Your assignment:
Only an exact repetition of all the entries will be accepted.

++++++++++

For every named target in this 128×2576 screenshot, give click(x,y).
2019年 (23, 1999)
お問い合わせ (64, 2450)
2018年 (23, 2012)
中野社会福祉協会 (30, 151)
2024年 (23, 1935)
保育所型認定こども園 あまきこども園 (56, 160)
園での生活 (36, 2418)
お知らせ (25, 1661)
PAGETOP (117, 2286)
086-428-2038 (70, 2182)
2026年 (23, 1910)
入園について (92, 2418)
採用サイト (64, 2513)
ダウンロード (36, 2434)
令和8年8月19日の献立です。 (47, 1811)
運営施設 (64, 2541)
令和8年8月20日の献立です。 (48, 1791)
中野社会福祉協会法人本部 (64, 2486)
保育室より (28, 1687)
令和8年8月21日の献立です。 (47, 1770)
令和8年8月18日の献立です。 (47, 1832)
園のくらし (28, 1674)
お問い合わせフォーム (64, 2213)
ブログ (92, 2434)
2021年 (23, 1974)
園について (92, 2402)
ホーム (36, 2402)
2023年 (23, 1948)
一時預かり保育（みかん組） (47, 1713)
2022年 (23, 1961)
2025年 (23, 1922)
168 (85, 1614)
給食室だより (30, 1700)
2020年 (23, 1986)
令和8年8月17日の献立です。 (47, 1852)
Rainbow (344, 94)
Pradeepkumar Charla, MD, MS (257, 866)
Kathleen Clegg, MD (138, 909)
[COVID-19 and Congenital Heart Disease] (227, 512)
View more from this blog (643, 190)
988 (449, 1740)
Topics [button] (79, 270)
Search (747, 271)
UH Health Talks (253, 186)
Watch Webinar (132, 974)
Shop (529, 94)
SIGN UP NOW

++++++++++

Response below:
For every named target in this 128×2576 screenshot, give click(x,y).
2019年 (23, 1999)
お問い合わせ (64, 2450)
2018年 (23, 2012)
中野社会福祉協会 (30, 151)
2024年 (23, 1935)
保育所型認定こども園 あまきこども園 (56, 160)
園での生活 (36, 2418)
お知らせ (25, 1661)
PAGETOP (117, 2286)
086-428-2038 (70, 2182)
2026年 (23, 1910)
入園について (92, 2418)
採用サイト (64, 2513)
ダウンロード (36, 2434)
令和8年8月19日の献立です。 (47, 1811)
運営施設 (64, 2541)
令和8年8月20日の献立です。 (48, 1791)
中野社会福祉協会法人本部 (64, 2486)
保育室より (28, 1687)
令和8年8月21日の献立です。 (47, 1770)
令和8年8月18日の献立です。 (47, 1832)
園のくらし (28, 1674)
お問い合わせフォーム (64, 2213)
ブログ (92, 2434)
2021年 (23, 1974)
園について (92, 2402)
ホーム (36, 2402)
2023年 (23, 1948)
一時預かり保育（みかん組） (47, 1713)
2022年 (23, 1961)
2025年 (23, 1922)
168 (85, 1614)
給食室だより (30, 1700)
2020年 (23, 1986)
令和8年8月17日の献立です。 (47, 1852)
Rainbow (344, 94)
Pradeepkumar Charla, MD, MS (257, 866)
Kathleen Clegg, MD (138, 909)
[COVID-19 and Congenital Heart Disease] (227, 512)
View more from this blog (643, 190)
988 (449, 1740)
Topics [button] (79, 270)
Search (747, 271)
UH Health Talks (253, 186)
Watch Webinar (132, 974)
Shop (529, 94)
SIGN UP NOW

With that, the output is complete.